# Stored items from a collection:
>>>>>
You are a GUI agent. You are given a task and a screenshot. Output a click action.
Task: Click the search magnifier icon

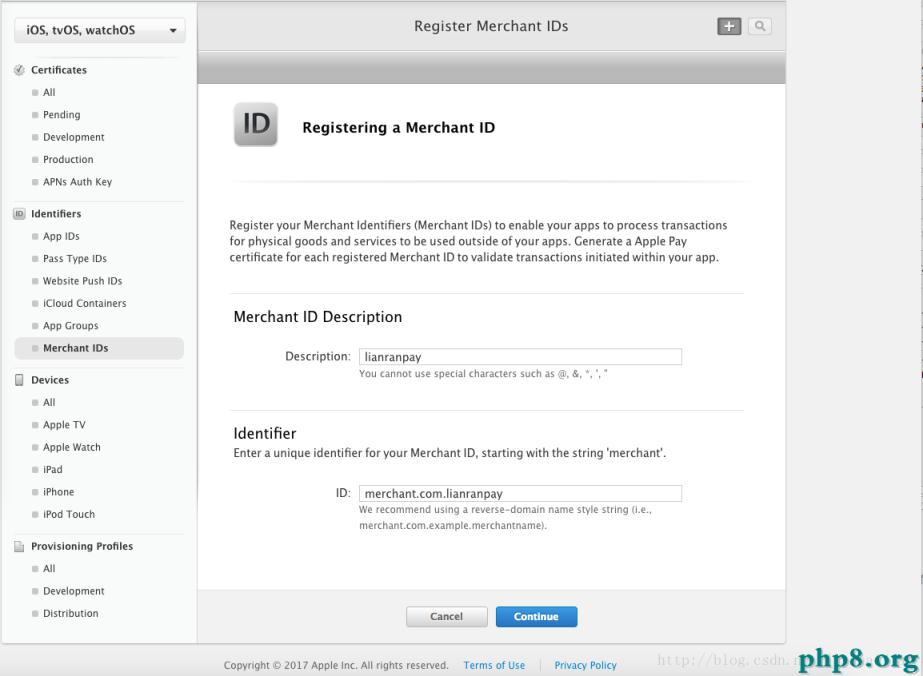point(760,27)
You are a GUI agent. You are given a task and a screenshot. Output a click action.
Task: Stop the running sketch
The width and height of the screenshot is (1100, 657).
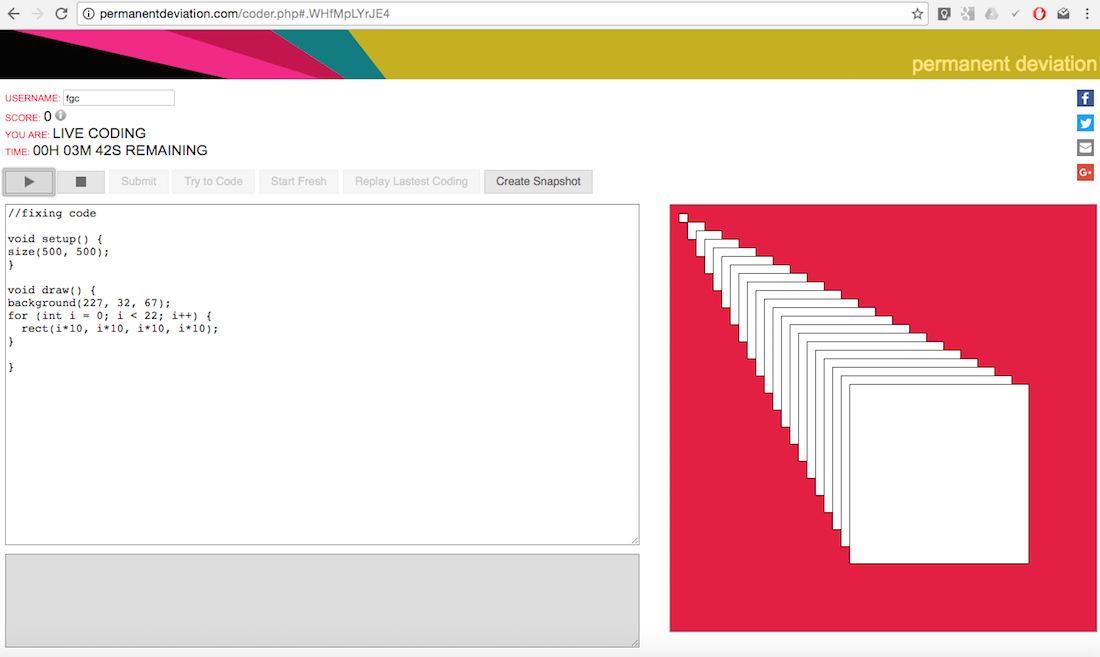coord(81,182)
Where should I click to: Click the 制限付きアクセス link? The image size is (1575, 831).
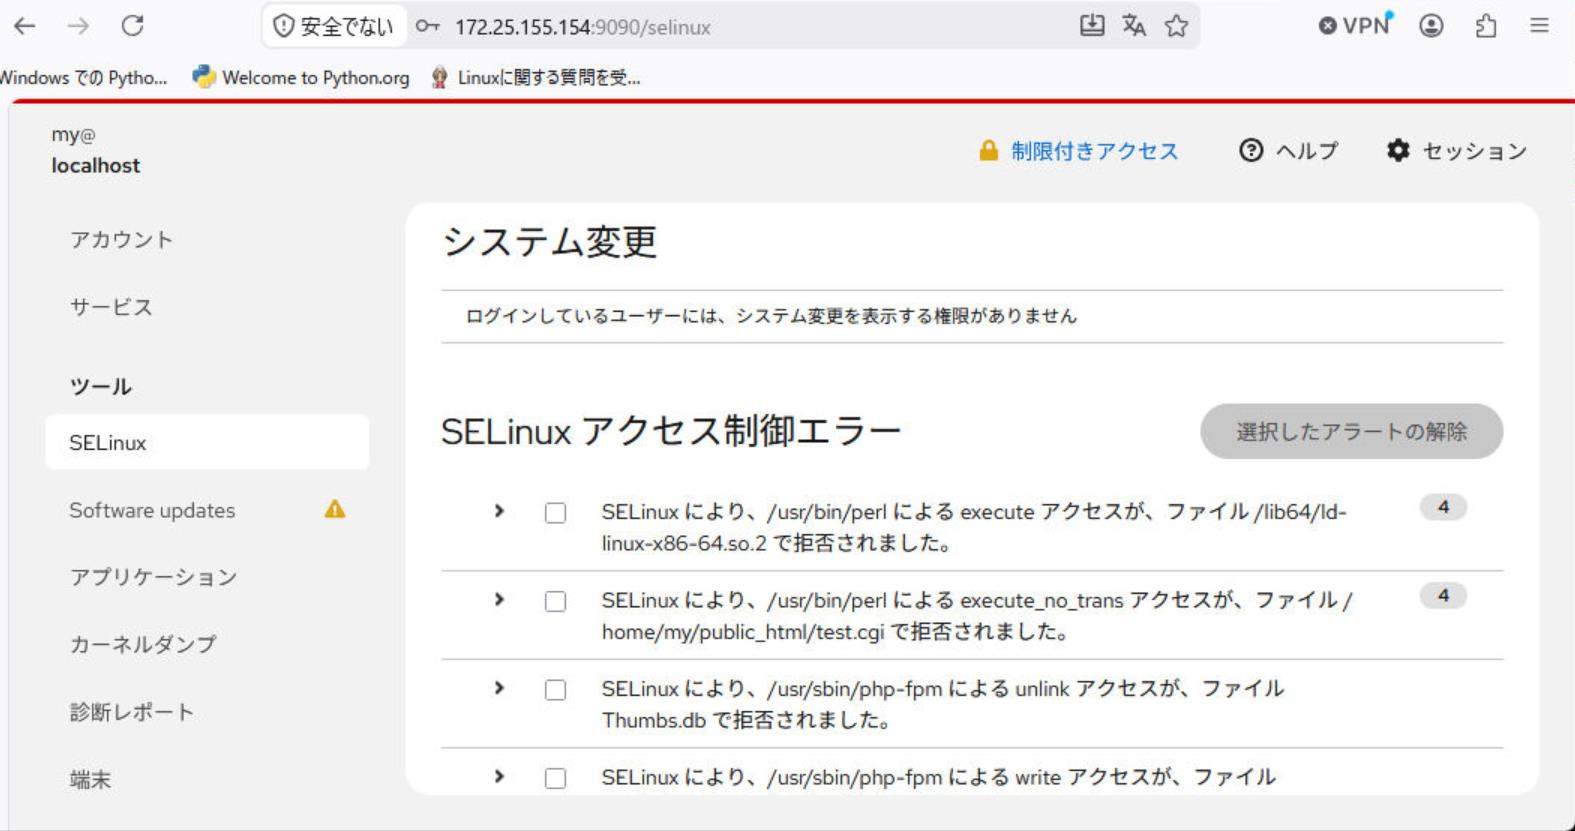(x=1094, y=151)
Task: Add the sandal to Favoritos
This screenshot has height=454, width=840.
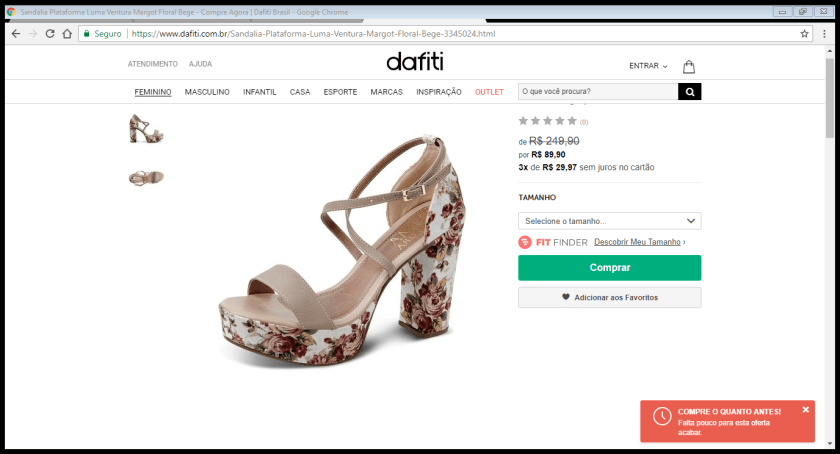Action: (609, 297)
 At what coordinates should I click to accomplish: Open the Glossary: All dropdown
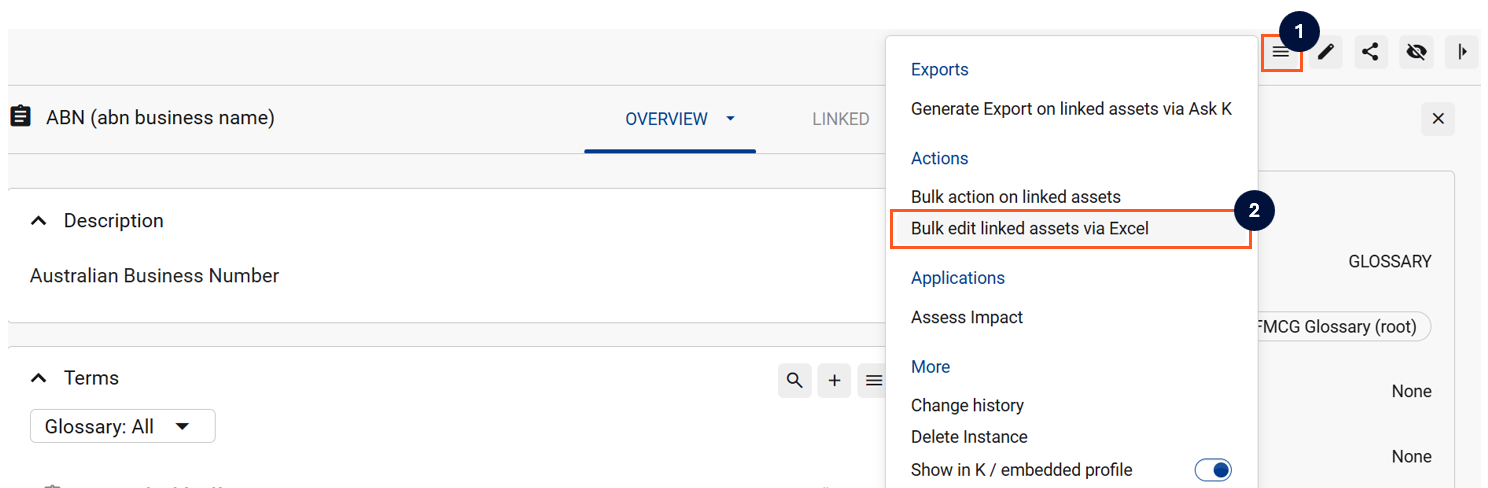(x=122, y=427)
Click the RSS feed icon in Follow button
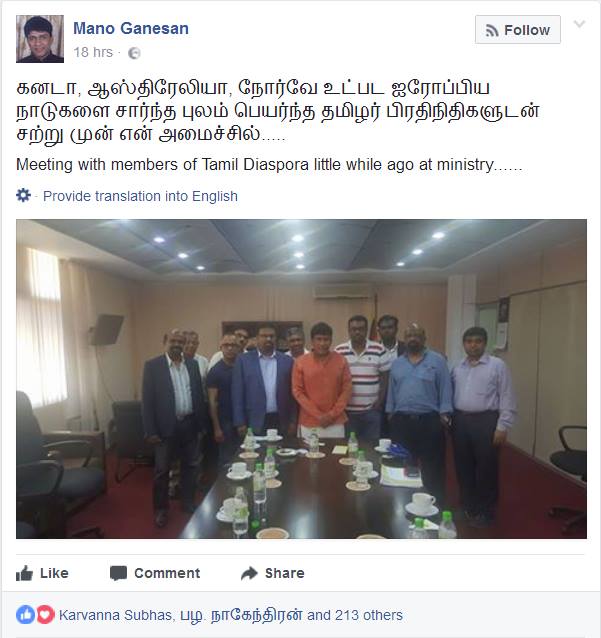The height and width of the screenshot is (638, 601). 492,30
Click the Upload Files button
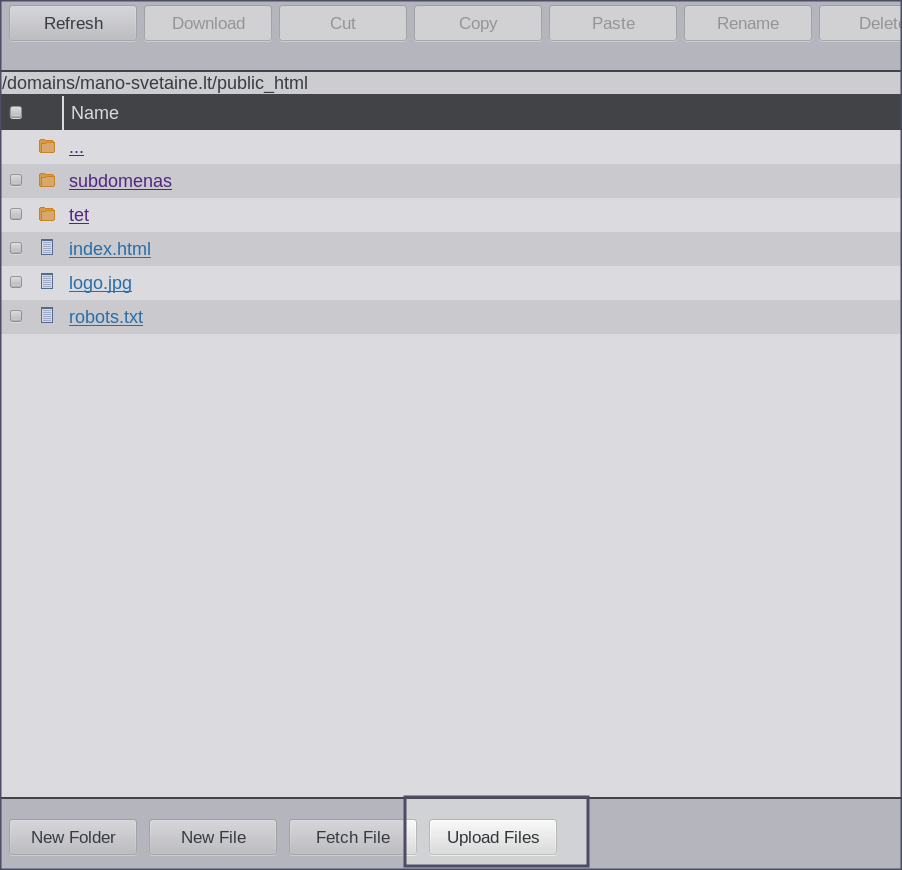Screen dimensions: 902x870 pyautogui.click(x=493, y=837)
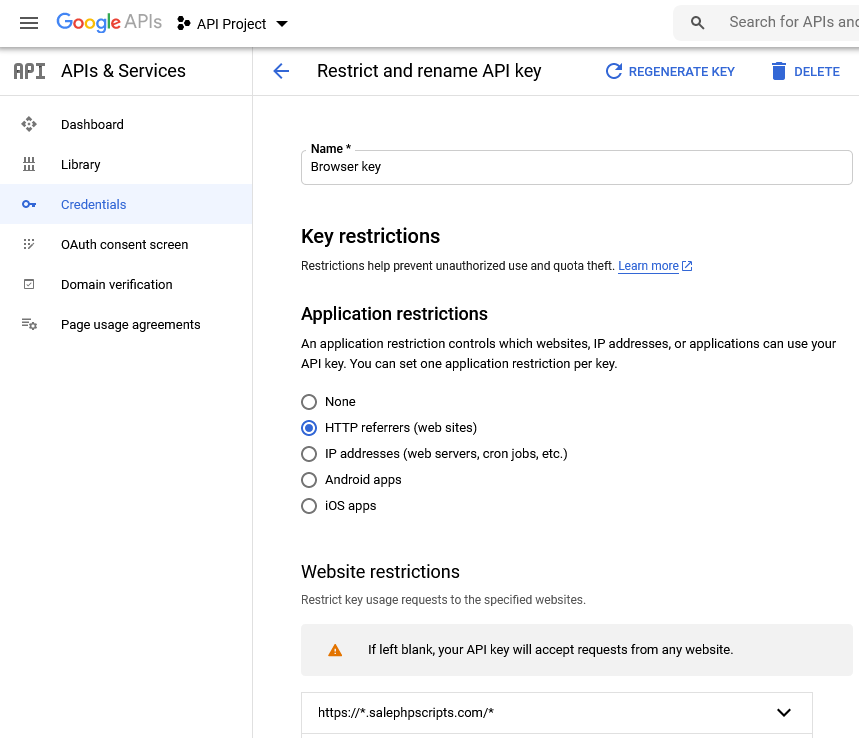Click the Delete trash can icon
Viewport: 859px width, 738px height.
pos(778,71)
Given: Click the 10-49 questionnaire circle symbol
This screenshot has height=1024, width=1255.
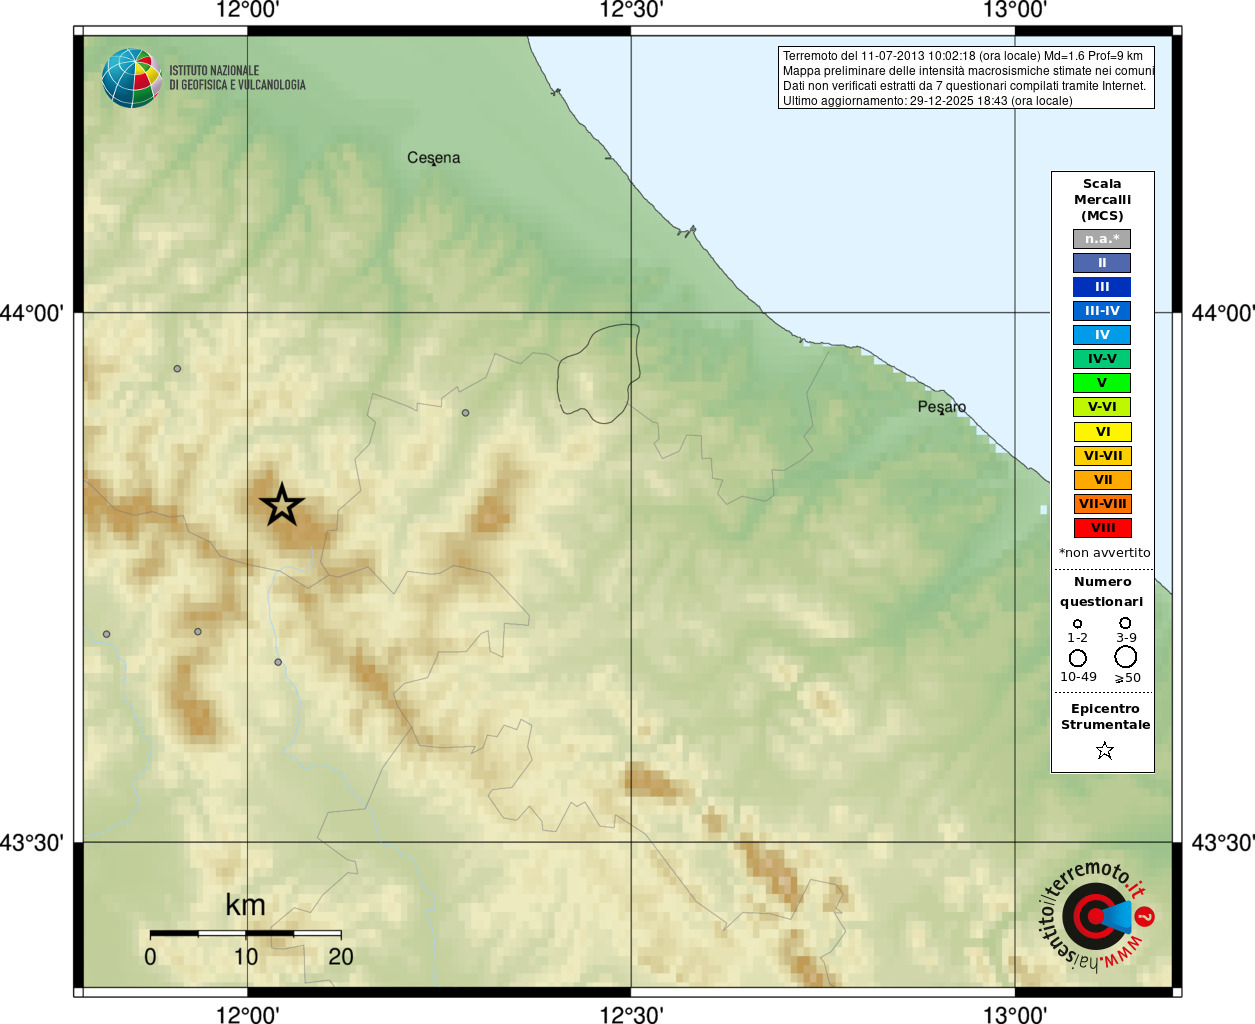Looking at the screenshot, I should [x=1078, y=658].
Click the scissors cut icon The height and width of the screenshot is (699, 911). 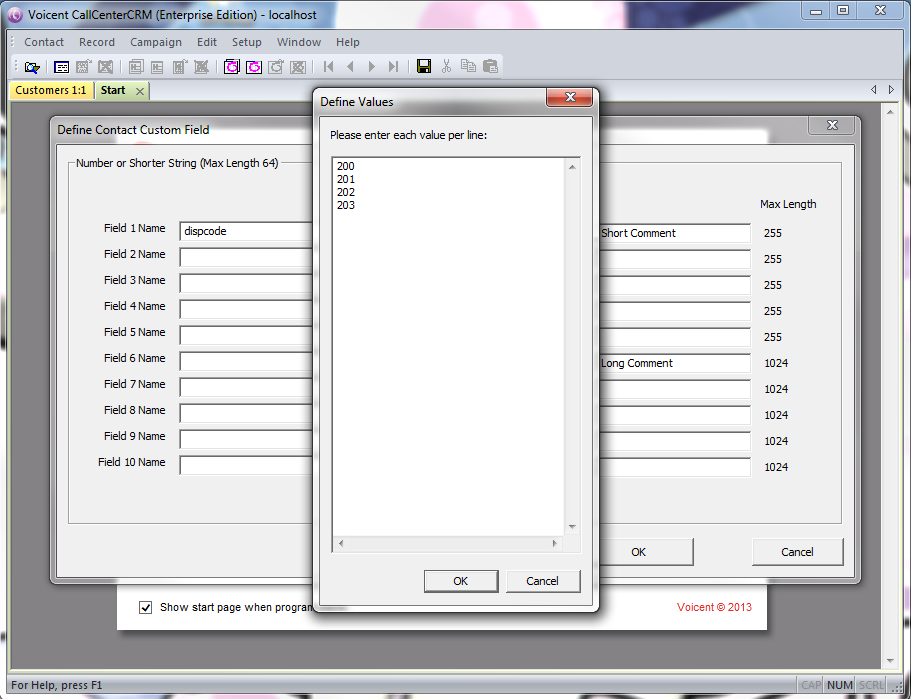[x=446, y=67]
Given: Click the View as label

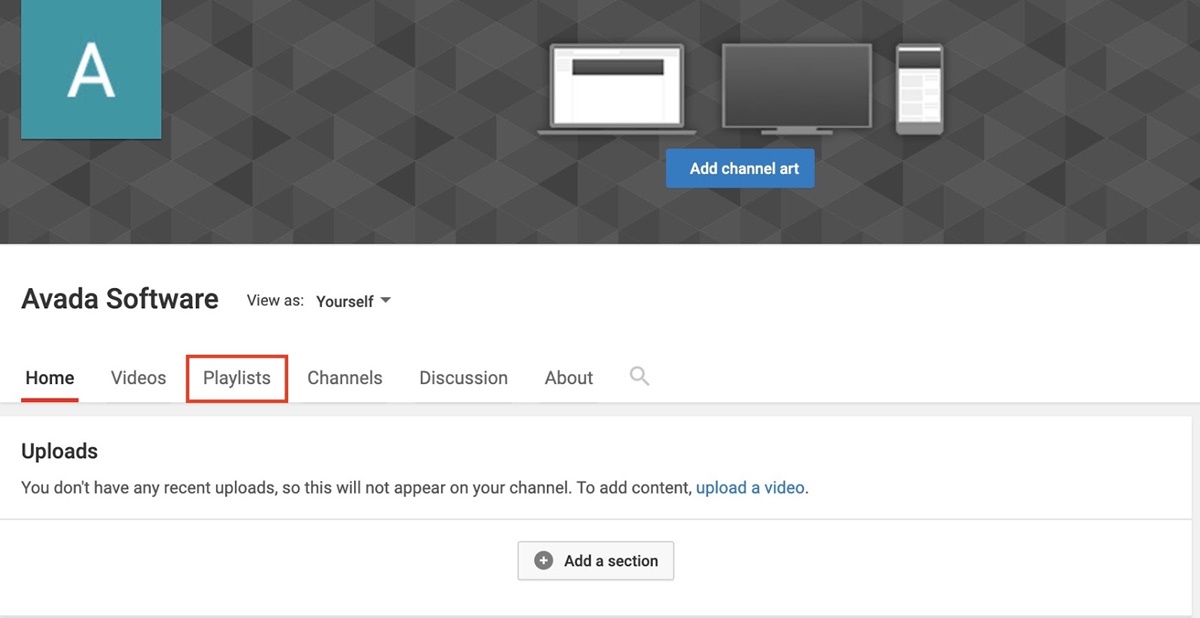Looking at the screenshot, I should [275, 300].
<<<<<
# What this task involves:
Exactly the lines from the start of the entries above through the line with "Given: Click the 10-49" should be reproduced, and nothing else; drop the pictures.

# Response box:
You are a GUI agent. You are given a task and a screenshot. Output a click action.
Task: Click the search magnifier icon

point(760,27)
You are a GUI agent. You are given a task and a screenshot. Output a click action.
Task: Stop the running sketch
The width and height of the screenshot is (1100, 657).
coord(81,182)
Where should I click to: Click the 制限付きアクセス link? The image size is (1575, 831).
(x=1094, y=151)
Task: Add the sandal to Favoritos
This screenshot has height=454, width=840.
Action: (609, 297)
 At what coordinates should I click to accomplish: Open the Glossary: All dropdown
(x=122, y=427)
Click the RSS feed icon in Follow button
The height and width of the screenshot is (638, 601). 492,30
Click the Upload Files button
Screen dimensions: 902x870 pyautogui.click(x=493, y=837)
Click the Delete trash can icon
Viewport: 859px width, 738px height.
pos(778,71)
Given: Click the 10-49 questionnaire circle symbol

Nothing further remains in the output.